_Required actions_
**1)** Say whether each statement below agrees with the passage on pasta consumption. Answer yes or no, quoting the deciding words of the passage exactly.
(a) In the UK, people eat 3.5 kg of pasta per person per year.
(b) Most often, people ate more pasta during the lockdown because it is healthy.
(c) Most French people eat pasta 1 to 4 times a week.
**2)** Reproduce word for word the part of the passage on pasta consumption starting with "In 2020, it" and going on through "country eat it every day.".

_Quoted passage_
== Segment start ==

In 2020, it has been confirmed that pasta is a weekly, or even daily, pleasure all around the world. Almost all French (99%), German (98%) and English (95%) people eat it, as well as 9 Americans out of 10, which seems incredible if we consider that the USA are the homeland of high-protein diets. It must be said that in these countries, the average per capita consumption is lower that in Italy: 9 kg per year in the USA, 8 in France and Germany, 3.5 in the UK and 23.5 in Italy. That means we are out of the score. In Italy everybody eats pasta and about 6 Italians out of 10 of all ages and mostly in the central-southern part of the country eat it every day.
A multi-country study commissioned to DOXA by Unione Italiana Food and ICE Agency, analyzed the trend regarding pasta consumption during the lockdown in Italy, Germany, France, UK and the USA, which account for more than one third of the global pasta consumption and are the reference markets for Italian pasta. This picture reveals that the pandemic changed the approach to pasta, and, on World Pasta Day’s eve, it leads to consider the value that consumers give to this product after such an important event.
More than the number of consumers, the most surprising element is the consumption frequency abroad: in all the studied countries, most people eat pasta 1 to 4 times a week, particularly 56% Americans, 85% French and 61% German people. 6 Americans out of 100 and 7 French people out of 100 even eat it every day.
This study by Doxa confirms one of the most iconic pictures of the lockdown: cupboards and shopping carts full of pasta. 1 consumer out of 4 (24%, or even 28% in Italy) said they increased their pasta consumption during the lockdown. In Italy the adults aged from 35 to 54 and those living in the South and in the islands were those who bought more pasta.
The reasons behind this choice can be found in rationality and gratification: in all countries, and mostly in France, the main reason is that “it can be easily and long stored” (59%), then that it is “good, and eating satisfying food is always helpful during hard periods” (40%), particularly for Italian and German people. Moreover, “everybody likes it and it unites people” (22%). Also, more pasta is consumed because “it is healthy” (25%), and a healthy diet has always been a plus during health emergencies like the Covid-19 one.

== Segment end ==

_Data excerpt_
== Segment start ==

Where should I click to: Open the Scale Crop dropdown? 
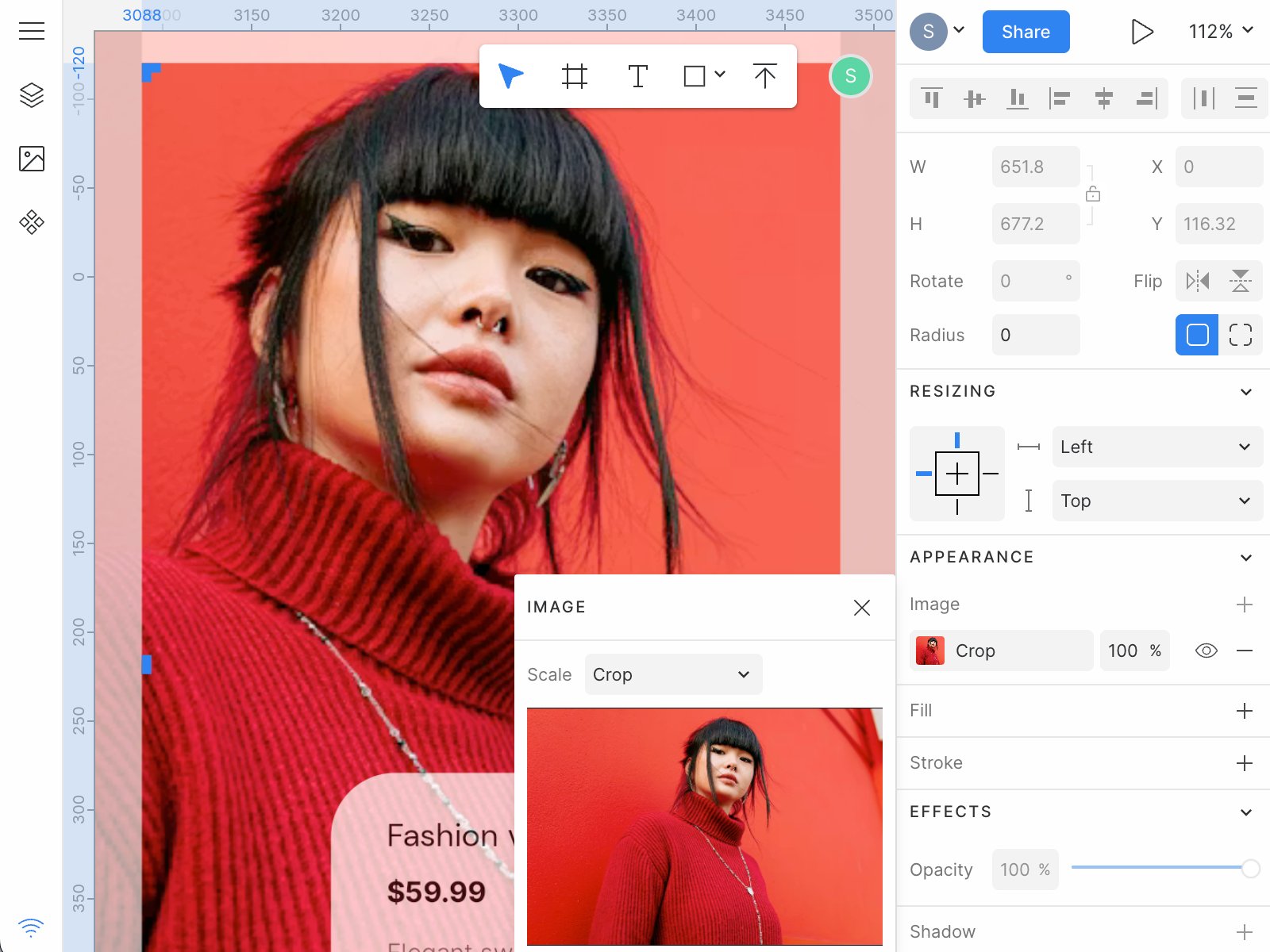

== Segment end ==

_Solutions per task_
**1)**
(a) Yes: "3.5 in the UK"
(b) No: "the main reason is that “it can be easily and long stored” (59%)"
(c) Yes: "particularly 56% Americans, 85% French and 61% German people"

**2)**
In 2020, it has been confirmed that pasta is a weekly, or even daily, pleasure all around the world. Almost all French (99%), German (98%) and English (95%) people eat it, as well as 9 Americans out of 10, which seems incredible if we consider that the USA are the homeland of high-protein diets. It must be said that in these countries, the average per capita consumption is lower that in Italy: 9 kg per year in the USA, 8 in France and Germany, 3.5 in the UK and 23.5 in Italy. That means we are out of the score. In Italy everybody eats pasta and about 6 Italians out of 10 of all ages and mostly in the central-southern part of the country eat it every day.